Why are so many people into Ruby? I get this question a lot because I speak at a lot of Java conferences and talk about Ruby and JRuby. In this and several more blog entries, I'm going to explore this question in depth.


For myself and many of my peers, it was a rite of passage to learn all the intricate tricky stuff in C++. Once I got over my fascination with C++ and got tired of banging my head against all of the arcane nonsense in the language (I used to know the details of all the different ways you could use the word const, but I've fortunately purged that knowledge), I asked one of my colleagues why he continued to love it so much. "Knowing C++ makes me part of the C++ priesthood. When people ask me questions, I'm purposely cagey when I give them answers because I think they should work as hard as I did to figure this stuff out. I don't want to give my advantage away." I shuddered and was glad I wandered to greener pastures.

After a brief visit to the refugee camp of Delphi, I made it to Java and thought I was in heaven. Finally, a language that made some sense. I liked the locked down nature of the language because I thought that Java helped prevent mistakes, especially for large projects. This is before I had embraced unit testing, so that seemed like a good thing. I would gladly give up flexibility for perceived safety. This was when I used to think that one of the most important duties of a computer language was to prevent mistakes first and support building interesting stuff second. Interesting stuff must be hazardous to large projects, and I was an Enterprise Developer. After more than a decade in Java, I started playing with Ruby because I'm a bit of a language geek and I was taking the advice in The Pragmatic Programer to learn a new language every year. But, at the time, Ruby was just a cool little scripting language with nice syntax.

When Ruby on Rails came out, I started looking at it with great interest because it was so vastly different from the Java frameworks with which I was so familiar (this was just after I had written a book comparing them). And the more I looked at Ruby, the more puzzled I got. Wow, there's some funky stuff in there, and I couldn't understand what some of the code meant. So, I dug deeper. And slowly, I gained enlightenment. At first, I thought that it was just more of the same "obfuscated code" syndrome from C++. But I later understood that it wasn't.

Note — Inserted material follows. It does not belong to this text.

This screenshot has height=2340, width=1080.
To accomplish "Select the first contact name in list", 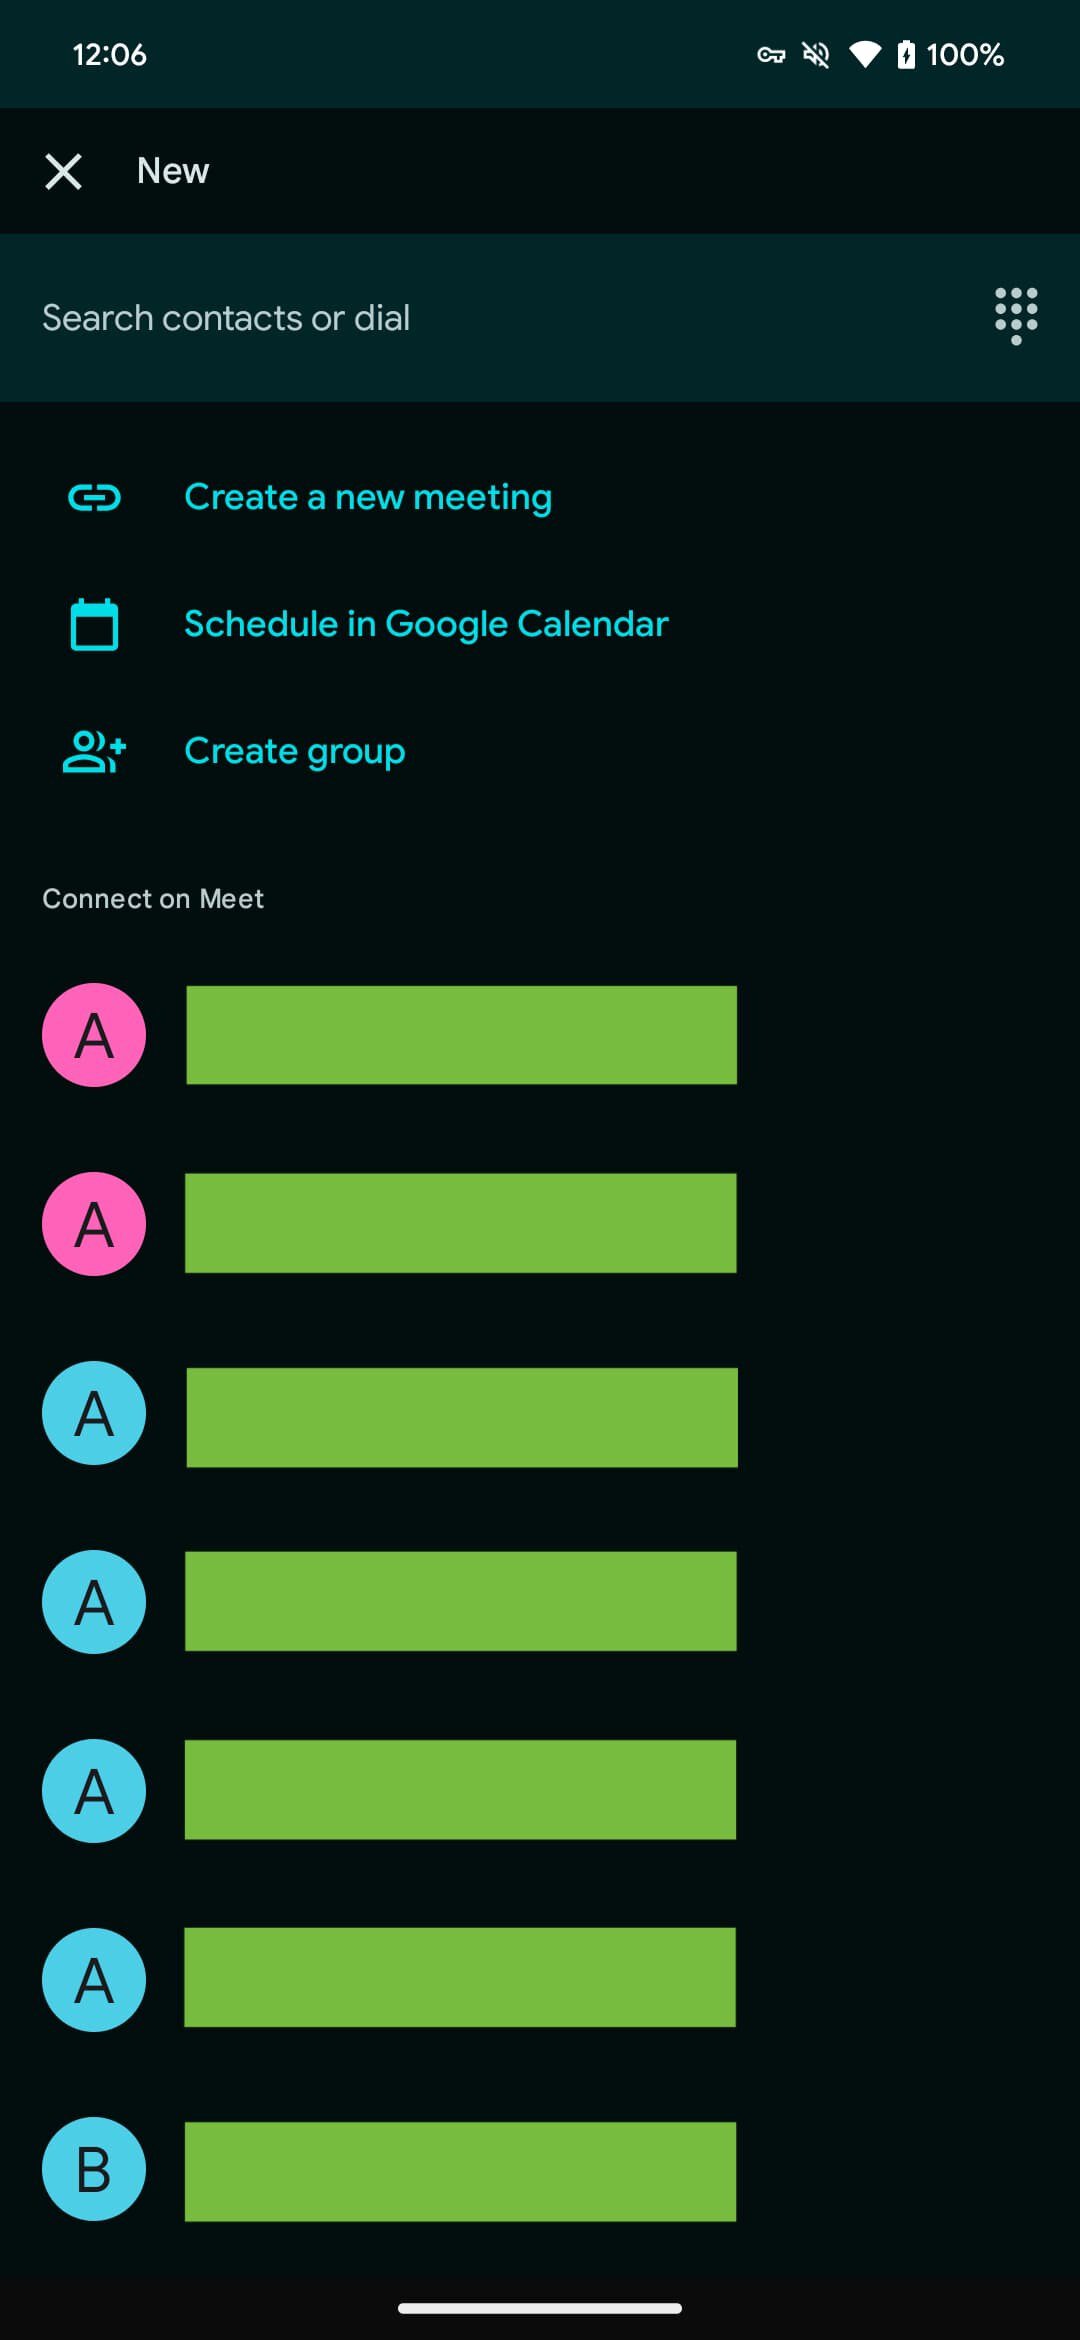I will (461, 1035).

The epiphany really came when I understood what some of the Rails code was doing with meta-programming, which made me look closer at the core Ruby stuff. Meta-programming was supposed to be scary stuff that only wild hackers did. But it made problems melt away, in very few lines of code. If you look at how attr_accessor works, it's so simple. I thought for a long time that attr_accessor was a keyword or something infra-structural that I shouldn't bother looking at (before I realized that lots of stuff in Ruby looks like keywords but they aren't).

I have come to understand that meta-programability is an extremely important part of a language. So many things that we solve in languages like Java with complex structures and hierarchies are much more elegantly solved with meta-programming. This realization led me to start looking around at other languages, like Smalltalk and Python.


That's when it hit me: one of the things that makes Ruby so powerful is that it already gives you a place to put your stuff. If you don't think this is any different than Java, check out whytheluckystiff's Seeing Meta-classes Clearly article. I'll wait... Yes, there is a shadow meta-class behind every object in Ruby, giving you the syntax and location to put much of the interesting meta-programming stuff in Ruby. You can do lots of the same meta stuff in, for example, Groovy, but you have to create a Groovy builder object to do the equivalent of eval. And, doing class_eval would take more building a place to put it. I was talking to a Python programmer recently, talking about the same subject, and I got the same response: "Yeah, Python can handle that, but you'll have to build a place to put it." One of the elegant features of Ruby is that it comes pre-defined with places to put your important stuff, rather than forcing you to build a place to put your stuff. Which is why Paul Graham says that Lisp is the most powerful language available; because you are writing code in the abstract syntax tree, you are living in the place where stuff gets put.